More technically, capitalism incorporates as its defining institutions
private ownership of productive property, remuneration for bargaining power
especially in the form of profit-seeking, hierarchical corporate divisions
of labor in workplaces, and markets for allocation.

What is wrong with capitalism is that these institutions impose class rule
by a few percent of the population so that some people own huge swaths of
wealth and dominate social choices while other people sleep under bridges
and freeze. Capitalist institutions produce anti-sociality in which not
only is economic life a rat race (where even the winners are rats), and not
only do nice guys finish last, but in my more pithy rendition of this
popular insight, for the most part in capitalism garbage rises.

Capitalist institutions produce grotesque disparities of wealth and power
so that within corporations there is a degree of domination that transcends
even political dictatorship for denial of popular control over daily life
conditions and choices and a degree of gluttony that transcends even the
wealth of royalty for its ostentation.

So what is my main criticism? Capitalism produces anti-sociality not
solidarity, gluttony and poverty not equity, alienation and homogenization
not diversity, and authoritarian corporate hierarchy not self management.
It makes war on humanity.



2) What are the key ideas of Parecon?

Parecon (short for) Participatory economics emphasizes that an economy's
defining institutions should facilitate production, consumption, and
allocation to meet needs and develop potentials of the whole population.
That an economy should not waste resources, energies, talents, or other
attributes we hold dear. That an economy should enlarge (rather than
obliterate) solidarity, equity, diversity, and self management.

And that to attain these ends, we need new institutions. And finally,
Parecon advocates as new defining institutions workers and consumers
councils with self managing decision-making methods, remuneration for
effort and sacrifice, balanced job complexes, and participatory planning,
and Parecon describes how these could work together in a whole economic model.

Put differently, Parecon urges that we ought to eliminate the division of
the population into opposed classes, We should not have some who rule and
others who obey, some who prosper and others who perish. And it urges that
to eliminate class division we need to redefine economic arrangements not
only to remove ownership of productive property and accrual of profits by a
tiny capitalist class, but also to eliminate monopolization of empowering
work and access to levers of decision making power by a larger but still
minority "Coordinator class." And so it advocates the institutions noted in
the paragraph above.



3) How do you answer the accusation that it is utopian to think things can
be organized differently?

What is utopian is to ask for the impossible. That's what the word means.
So it is utopian to stare at a tree and ask it to fly, or ask it to grace
us with love and affection. And it is utopian to ask people to fly under
their own power by flapping their arms. It is utopian, likewise and even
more relevantly, to ask people to be owners of capital and yet
simultaneously reject profit seeking, or to ask markets to deliver
solidarity, or to ask central planning or corporate centers of power to
deliver self management.

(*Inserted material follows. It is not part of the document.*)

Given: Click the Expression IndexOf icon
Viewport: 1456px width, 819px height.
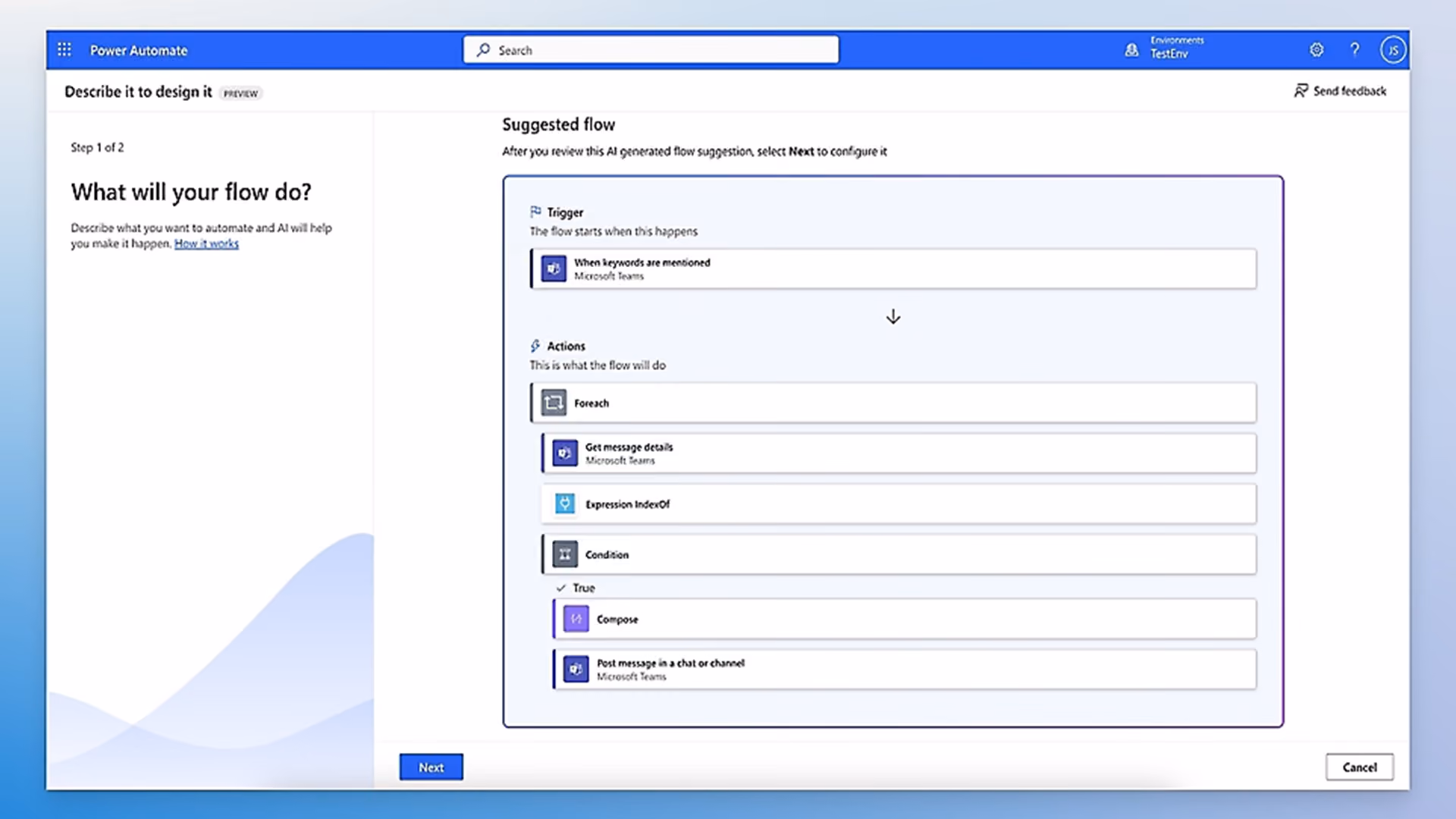Looking at the screenshot, I should 565,504.
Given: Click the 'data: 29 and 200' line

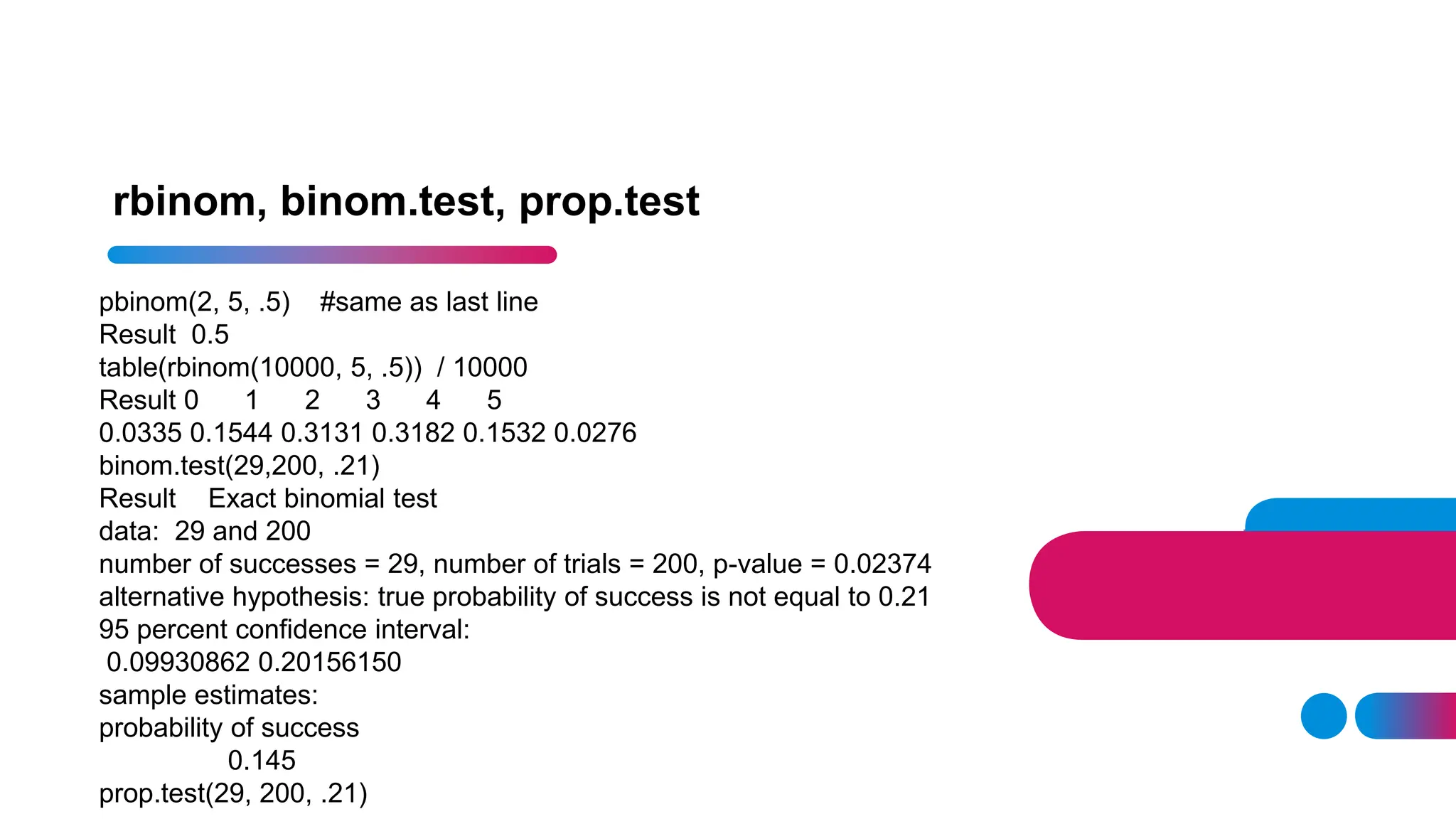Looking at the screenshot, I should point(205,531).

These entreaties are utopian because they seek to
have entities function in a manner outside their logic and structure -- in
a manner that is impossible for them.

So, for example, to say that we should ask dictatorship to be democratic is
utopian. To say that we should employ markets and corporate divisions of
labor as a means to attaining equity and justice, is utopian. But there is
nothing at all utopian about asking, can I think of ways to relate to trees
that better suit my values -- as compared to asking a tree to fly or to
love us. And can I conduct myself more in accord with my values, as
compared to can I do the impossible? And can we organize production,
consumption, and allocation to better accord with our values, as compared
to can we get markets to be socially just?

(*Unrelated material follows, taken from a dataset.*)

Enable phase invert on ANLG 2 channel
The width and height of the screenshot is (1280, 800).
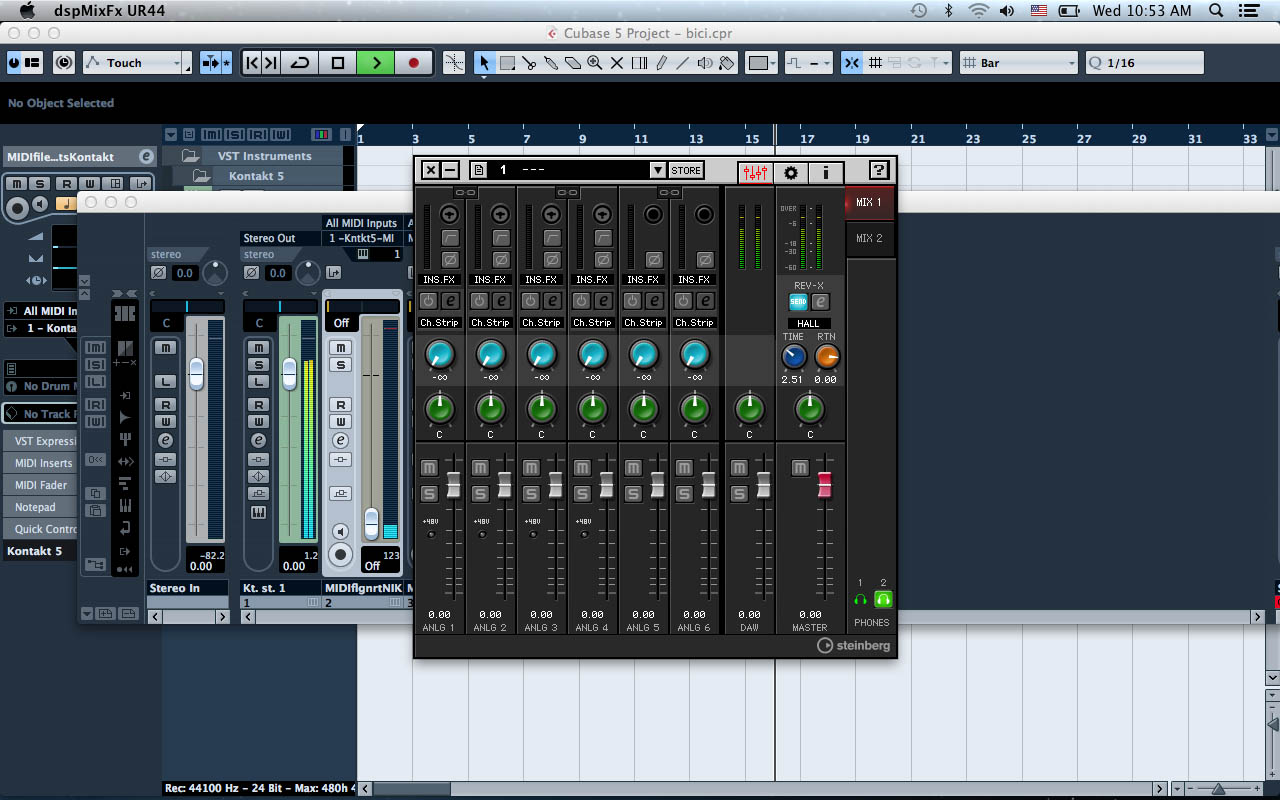(501, 260)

Yes, we could come up with utopian answers to even these sensible
questions, indicating that institutions can do what they are incapable of,
as in wanting corporations to serve the public good, or authoritarian
political forms to promote participation and liberty. But we can also come
up, I believe, with useful answers to these useful questions.

The a priori idea that there is no alternative to existing oppressions has
through all history been a bulwark of reaction. There was no alternative,
at one time, in the rhetoric of slave owners regarding slavery, to the
rhetoric of kings and princes regarding royal rule, to the rhetoric of
(many) men regarding women having no vote or jobs, to the rhetoric of
(many) whites regarding apartheid subordination of blacks in South Africa
and Jim Crow racism in the U.S., and so on. To say there was no alternative
to these evil relations all rationalization, of course, and so too for the
idea that there is no alternative to capitalism.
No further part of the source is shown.